Action on Salt last surveyed vegetarian alternatives in 2008 and while the average salt content per 100g has decreased for both meat-free sausages and meat-free burgers, it notes that the average salt content per portion of meat-free burgers has increased from 0.80g to 0.89g.

Action on Salt’s survey of real beef burgers from leading retailers revealed that their average salt content per serving - 0.75g - was lower than that of meat free burgers at 0.89g per serve– saltier than a portion of salt and vinegar crisps.

32 of the 154 (20%) products included in the survey had no front of pack colour-coded labelling. Disappointingly, the organisation said, only three of all products surveyed were low in salt with 0.3g per 100g or less.

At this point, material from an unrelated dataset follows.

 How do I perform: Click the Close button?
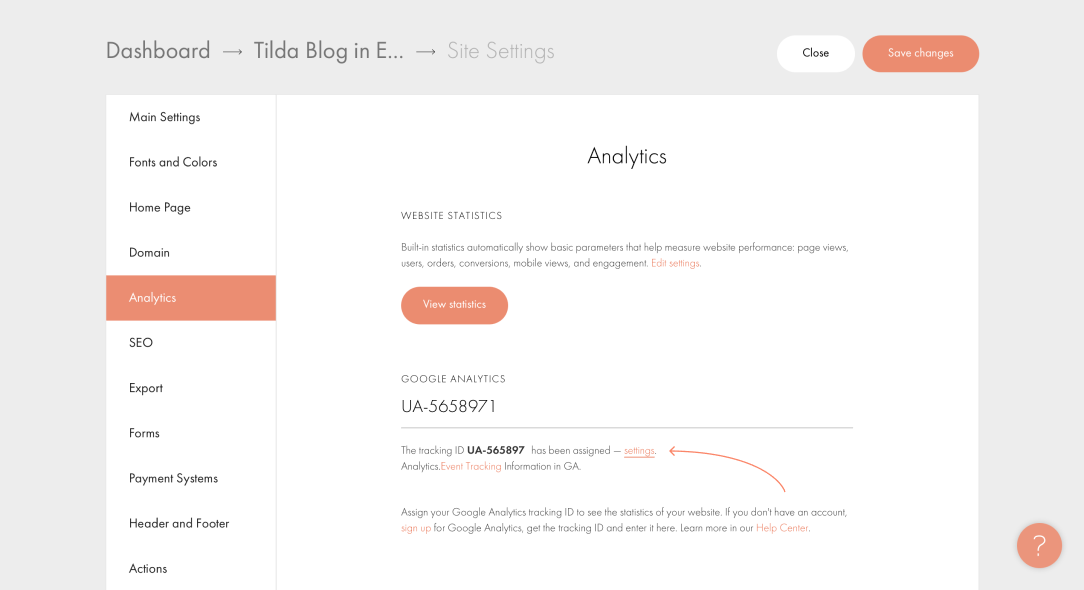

As Action on Salt says it has consistently shown in all product surveys, there is a large variation in the salt content of products within the same category. Most meat-free categories had at least a 50% difference in salt content between the saltiest and least salty products. Meat-free mince had the biggest variation with an 83% difference.

This, the organisation said, once again highlights that it is very easy to make products with less salt and so all manufacturers should aim to reduce salt in their products, not just the responsible few.